De Samenwerkingsovereenkomst noemt in de artikelen 3 en 4 de taakvelen waarop (twee of meer) Partijen al samenwerken of de intentie hebben om te gaan samenwerken. In dit verband is van belang dat partijen “slechts” samenwerken op de tot het primaire proces behorende wettelijke taken (artikel 3) dan wel op het taakveld bedrijfsvoering (artikel 4); op de autonome taken die tot het primaire proces behoren, werken Partijen niet samen.
Artikel 3 is geformuleerd dat door (twee of meer) Partijen in elk geval op de taakvelden GHOR, Bevolkingszorg, Brandweerzorg, Crisisbeheersing en Rampenbestrijding wordt samengewerkt. Dit zijn wettelijke taken die onderdeel uitmaken van het primair proces. In het facultatief geformuleerde artikel 4 is het taakveld geformuleerd waarop (twee of meer) Partijen de mogelijkheid hebben om samen te (gaan) werken. Het betreft het taakveld Bedrijfsvoering.
Het onderscheid tussen de bepalingen over de taakvelden waarop in elk geval wordt samengewerkt en facultatief geformuleerde bepalingen over het taakveld Bedrijfsvoering waarop kan worden samengewerkt is van belang voor en werkt door in de volgende onderwerpen:
- De taak en rol door de gezamenlijke veiligheidsdirectie.
o Op taakvelden waarop in elk geval wordt samengewerkt, neemt de gezamenlijke veiligheidsdirectie alle beslissingen om de hieromtrent geformuleerde samenwerkingsafspraken uit te voeren.

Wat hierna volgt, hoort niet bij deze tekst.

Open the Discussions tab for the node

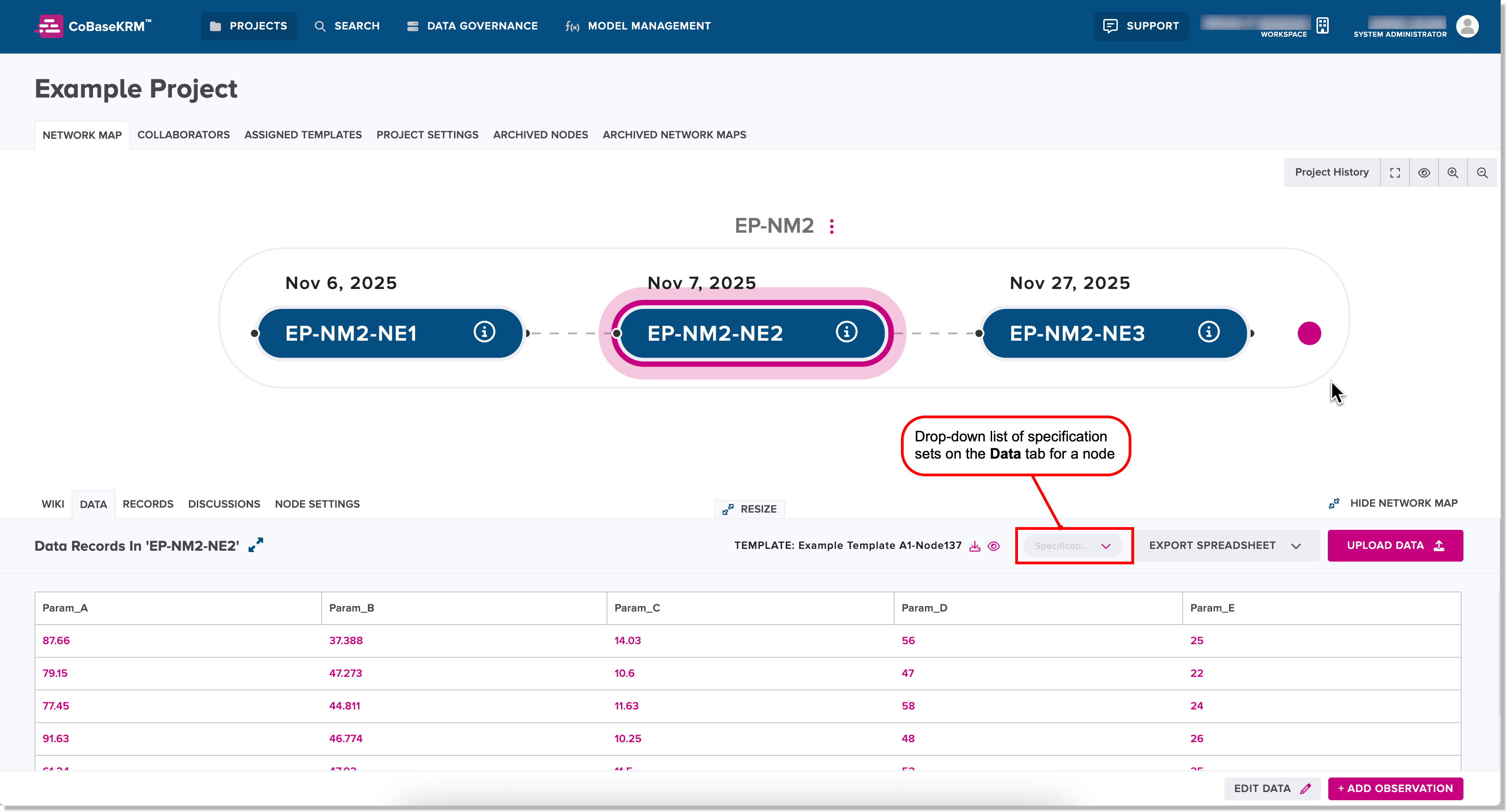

o Op taakveld Bedrijfsvoering waarop kan worden samengewerkt, kan de gezamenlijke veiligheidsdirectie samenwerkingsafspraken maken. Deze worden gerapporteerd aan de Bestuurlijke Stuurgroep voordat deze in uitvoering worden genomen.

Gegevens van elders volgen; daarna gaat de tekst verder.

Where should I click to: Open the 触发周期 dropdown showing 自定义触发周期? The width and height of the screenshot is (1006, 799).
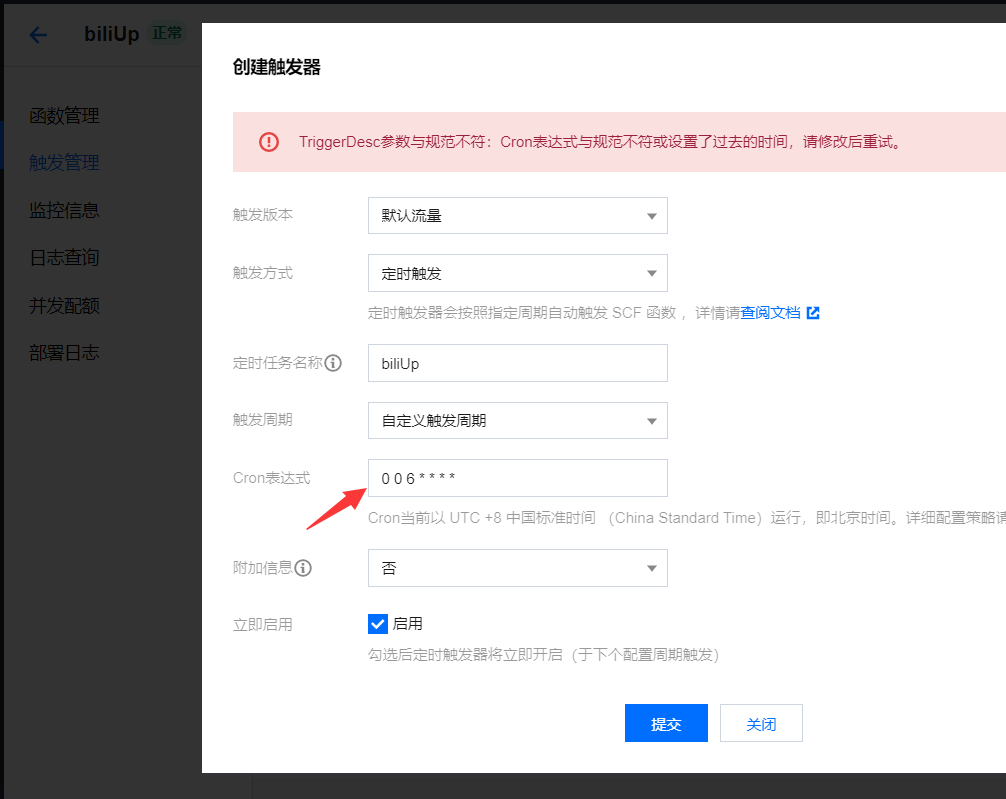pyautogui.click(x=517, y=420)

- De aanwending van de budgetten.
o Op één van de taakvelden waarop wordt samengewerkt, namelijk de GHOR, vindt een bundeling plaats van de budgetten ten behoeve van de aanwending.
o Voor de andere taakvelden is dit afhankelijk van de vraag of daarop wordt samengewerkt en of eenheid van leiding wordt ingesteld. Hierover wordt van geval tot geval besloten.
Het onderscheid tussen de bepalingen over de taakvelden waarop in elk geval wordt samengewerkt en de bepalingen over het taakveld Bedrijfsvoering waarop kan worden samengewerkt heeft geen consequenties voor (de mogelijkheid tot) het instellen van eenheid van leiding (zoals vastgelegd in artikel 5 van de Samenwerkingsovereenkomst). Artikel 5 is facultatief geformuleerd; Partijen kunnen eenheid van leiding instellen.
Voor wat betreft de ingangsdatum van de samenwerkingsovereenkomst is 1 januari 2020 gekozen. De overweging daarvoor is voldoende tijd te nemen voor het politiek-bestuurlijke consultatieproces onder de gemeenten die deelnemen aan de betrokken Gemeenschappelijke Regelingen over de voorgenomen intensivering van de samenwerking, voordat de vier besturen besluiten deze samenwerkingsovereenkomst te ondertekenen.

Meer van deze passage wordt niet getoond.